### Activity
Retype each entry. Leave nothing out.

### Input data
######

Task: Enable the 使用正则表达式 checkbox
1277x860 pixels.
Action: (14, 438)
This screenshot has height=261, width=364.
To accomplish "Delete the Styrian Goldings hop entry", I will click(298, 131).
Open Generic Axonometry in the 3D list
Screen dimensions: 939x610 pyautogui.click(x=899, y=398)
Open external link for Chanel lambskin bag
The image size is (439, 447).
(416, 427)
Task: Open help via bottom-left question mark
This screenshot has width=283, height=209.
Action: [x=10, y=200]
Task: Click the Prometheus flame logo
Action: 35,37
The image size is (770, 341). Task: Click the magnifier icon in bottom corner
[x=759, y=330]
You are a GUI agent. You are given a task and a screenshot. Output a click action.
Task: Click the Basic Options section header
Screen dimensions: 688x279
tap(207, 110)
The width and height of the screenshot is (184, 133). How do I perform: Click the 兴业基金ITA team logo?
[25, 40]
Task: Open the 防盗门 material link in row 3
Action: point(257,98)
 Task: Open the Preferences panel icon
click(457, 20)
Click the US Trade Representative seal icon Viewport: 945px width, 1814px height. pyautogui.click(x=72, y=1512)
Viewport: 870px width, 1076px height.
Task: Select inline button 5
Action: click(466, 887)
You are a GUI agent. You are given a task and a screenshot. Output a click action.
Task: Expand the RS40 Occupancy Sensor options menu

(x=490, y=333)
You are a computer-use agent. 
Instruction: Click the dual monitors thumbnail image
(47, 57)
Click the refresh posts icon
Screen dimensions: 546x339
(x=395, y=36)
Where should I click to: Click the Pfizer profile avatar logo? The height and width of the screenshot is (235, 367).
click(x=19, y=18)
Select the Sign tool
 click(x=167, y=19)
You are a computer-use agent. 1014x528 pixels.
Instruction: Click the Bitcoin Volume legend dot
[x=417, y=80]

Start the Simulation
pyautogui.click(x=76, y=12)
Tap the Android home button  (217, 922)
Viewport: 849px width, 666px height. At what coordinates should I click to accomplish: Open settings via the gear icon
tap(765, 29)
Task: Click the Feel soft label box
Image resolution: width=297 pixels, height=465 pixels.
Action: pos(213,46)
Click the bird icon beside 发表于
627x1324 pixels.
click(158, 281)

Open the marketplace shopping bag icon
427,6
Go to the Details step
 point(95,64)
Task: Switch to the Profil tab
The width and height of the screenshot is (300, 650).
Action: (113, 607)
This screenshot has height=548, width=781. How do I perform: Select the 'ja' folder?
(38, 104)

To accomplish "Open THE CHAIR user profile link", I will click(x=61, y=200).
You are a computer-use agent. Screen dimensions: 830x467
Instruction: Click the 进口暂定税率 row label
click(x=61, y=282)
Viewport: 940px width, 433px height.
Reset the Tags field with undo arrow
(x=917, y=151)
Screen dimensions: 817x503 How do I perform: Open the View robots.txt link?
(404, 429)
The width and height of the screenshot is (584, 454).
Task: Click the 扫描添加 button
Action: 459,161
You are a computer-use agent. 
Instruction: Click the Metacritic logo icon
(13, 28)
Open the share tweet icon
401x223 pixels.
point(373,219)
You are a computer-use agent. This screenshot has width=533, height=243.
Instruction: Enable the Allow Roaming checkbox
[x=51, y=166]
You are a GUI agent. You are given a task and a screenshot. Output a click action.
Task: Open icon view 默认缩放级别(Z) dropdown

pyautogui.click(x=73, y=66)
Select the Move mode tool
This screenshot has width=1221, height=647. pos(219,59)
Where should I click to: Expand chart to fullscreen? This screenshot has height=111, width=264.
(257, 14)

######

### Problem solution
Task: Enable the 使用正则表达式 checkbox
1277x860 pixels.
Action: (14, 438)
This screenshot has height=261, width=364.
To accomplish "Delete the Styrian Goldings hop entry", I will click(298, 131).
Open Generic Axonometry in the 3D list
Screen dimensions: 939x610 pyautogui.click(x=899, y=398)
Open external link for Chanel lambskin bag
The image size is (439, 447).
(416, 427)
Task: Open help via bottom-left question mark
This screenshot has width=283, height=209.
Action: [x=10, y=200]
Task: Click the Prometheus flame logo
Action: 35,37
The image size is (770, 341). Task: Click the magnifier icon in bottom corner
[x=759, y=330]
You are a GUI agent. You are given a task and a screenshot. Output a click action.
Task: Click the Basic Options section header
Screen dimensions: 688x279
tap(207, 110)
The width and height of the screenshot is (184, 133). How do I perform: Click the 兴业基金ITA team logo?
[25, 40]
Task: Open the 防盗门 material link in row 3
Action: point(257,98)
 Task: Open the Preferences panel icon
click(457, 20)
Click the US Trade Representative seal icon Viewport: 945px width, 1814px height. pyautogui.click(x=72, y=1512)
Viewport: 870px width, 1076px height.
Task: Select inline button 5
Action: click(466, 887)
You are a GUI agent. You are given a task and a screenshot. Output a click action.
Task: Expand the RS40 Occupancy Sensor options menu

(x=490, y=333)
You are a computer-use agent. 
Instruction: Click the dual monitors thumbnail image
(47, 57)
Click the refresh posts icon
Screen dimensions: 546x339
(x=395, y=36)
Where should I click to: Click the Pfizer profile avatar logo? The height and width of the screenshot is (235, 367).
click(x=19, y=18)
Select the Sign tool
 click(x=167, y=19)
You are a computer-use agent. 1014x528 pixels.
Instruction: Click the Bitcoin Volume legend dot
[x=417, y=80]

Start the Simulation
pyautogui.click(x=76, y=12)
Tap the Android home button  (217, 922)
Viewport: 849px width, 666px height. At what coordinates should I click to accomplish: Open settings via the gear icon
tap(765, 29)
Task: Click the Feel soft label box
Image resolution: width=297 pixels, height=465 pixels.
Action: pos(213,46)
Click the bird icon beside 发表于
627x1324 pixels.
click(158, 281)

Open the marketplace shopping bag icon
427,6
Go to the Details step
 point(95,64)
Task: Switch to the Profil tab
The width and height of the screenshot is (300, 650).
Action: (113, 607)
This screenshot has height=548, width=781. How do I perform: Select the 'ja' folder?
(38, 104)

To accomplish "Open THE CHAIR user profile link", I will click(x=61, y=200).
You are a computer-use agent. Screen dimensions: 830x467
Instruction: Click the 进口暂定税率 row label
click(x=61, y=282)
Viewport: 940px width, 433px height.
Reset the Tags field with undo arrow
(x=917, y=151)
Screen dimensions: 817x503 How do I perform: Open the View robots.txt link?
(404, 429)
The width and height of the screenshot is (584, 454).
Task: Click the 扫描添加 button
Action: 459,161
You are a computer-use agent. 
Instruction: Click the Metacritic logo icon
(13, 28)
Open the share tweet icon
401x223 pixels.
point(373,219)
You are a computer-use agent. This screenshot has width=533, height=243.
Instruction: Enable the Allow Roaming checkbox
[x=51, y=166]
You are a GUI agent. You are given a task and a screenshot. Output a click action.
Task: Open icon view 默认缩放级别(Z) dropdown

pyautogui.click(x=73, y=66)
Select the Move mode tool
This screenshot has width=1221, height=647. pos(219,59)
Where should I click to: Expand chart to fullscreen? This screenshot has height=111, width=264.
(257, 14)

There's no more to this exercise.